However, if we regress log-count against log-rank, we get a very good fit indeed. This suggests that Shakespeare’s word usage (at least for the 100 most common words) is consistent with Zipf’s law. This gives the relation between frequency f and rank r for a word as

$$\displaystyle{f \propto \frac{1} {r}^{s}}$$

where s is a constant characterizing the distribution. Our linear regression suggests that s is approximately 1. 67 for this data.

In some cases, the natural logic of the problem will suggest variable transformations that improve regression performance. For example, one could argue that humans have approximately the same density, and so that weight should scale as the cube of height; in turn, this suggests that one regress weight against the cube root of height. Figure 13.5 shows the result of this transformation on the fish data, where it appears to help a lot. Generally, shorter people tend not to be scaled versions of taller people, so the cube root might be too aggressive. The body mass index (BMI: a controversial but not completely pointless measure of the relationship between weight and height) uses the square root.

Remember this: The performance of a regression can be improved by transforming variables. Transformations can follow from looking at plots, or thinking about the logic of the problem

4.2 Problem Data Points Have Significant Impact

Outlying data points can significantly weaken the usefulness of a regression. For some regression problems, we can identify data points that might be a problem, and then resolve how to deal with them. One possibility is that they are true outliers—someone recorded a data item wrong, or they represent an effect that just doesn’t occur all that often. Another is that they are important data, and our linear model may not be good enough. If the data points really are outliers, we can drop them from the data set. If they aren’t, we may be able to improve the regression by transforming features or by finding a new explanatory variable.

When we construct a regression, we are solving for the β that minimizes ∑ _i(y _i − x _i ^T β)², equivalently for the β that produces the smallest value of ∑ _i e _i ². This means that residuals with large value can have a very strong influence on the outcome—we are squaring that large value, resulting in an enormous value. Generally, many residuals of medium size will have a smaller cost than one large residual and the rest tiny. As Fig. 13.6 illustrates, this means that a data point that lies far from the others can swing the regression line significantly (which affects the residual, Fig. 13.7).
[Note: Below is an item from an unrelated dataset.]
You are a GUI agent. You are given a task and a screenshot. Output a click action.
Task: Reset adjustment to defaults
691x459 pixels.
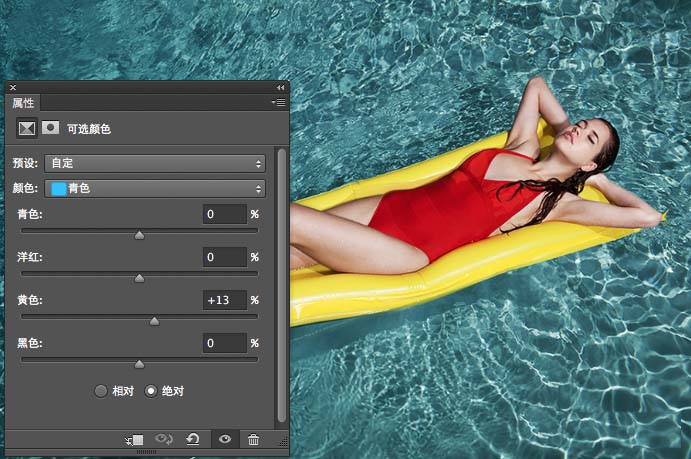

This creates a problem, because data points that are very different from most others (sometimes called outliers) can also have the highest influence on the outcome of the regression. Figure 13.8 shows this effect for a simple case. When we have only one explanatory variable, there’s an easy method to spot problem data points. We produce a scatter plot and a regression line, and the difficulty is usually obvious. In particularly tricky cases, printing the plot and using a see-through ruler to draw a line by eye can help (if you use an opaque ruler, you may not see some errors).

These data points can come from many sources. They may simply be errors. Failures of equipment, transcription errors, someone guessing a value to replace lost data, and so on are some methods that might produce outliers. Another possibility is your understanding of the problem is wrong. If there are some rare effects that are very different than the most common case, you might see outliers. Major scientific discoveries have resulted from investigators taking outliers seriously, and trying to find out what caused them (though you shouldn’t see a Nobel prize lurking behind every outlier).
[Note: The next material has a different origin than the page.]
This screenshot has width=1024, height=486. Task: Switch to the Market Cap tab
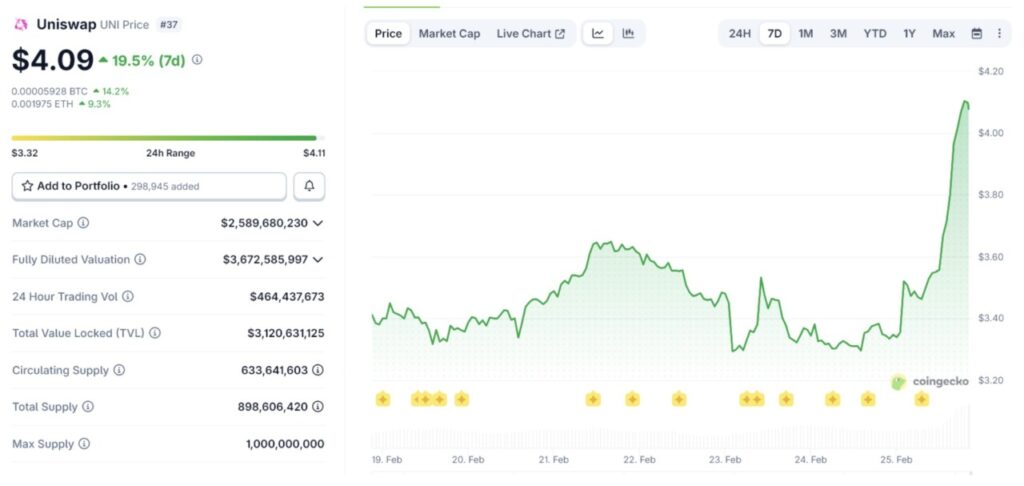tap(449, 34)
What to do about outliers is even more fraught. The simplest strategy is to find them, then remove them from the data. For low dimensional models, you can do this by plotting data and predictions, then looking for problems. There are other methods, but they are too complicated for us. You should be aware that this strategy can get dangerous fairly quickly, whether you use a simple or a sophisticated method. First, you might find that each time you remove a few problematic data points, some more data points look strange to you. This process is unlikely to end well. Second, you should be aware that throwing out outliers can increase your future prediction error, particularly if they’re caused by real effects. An alternative strategy is to build methods that can either discount or model the effects of outliers.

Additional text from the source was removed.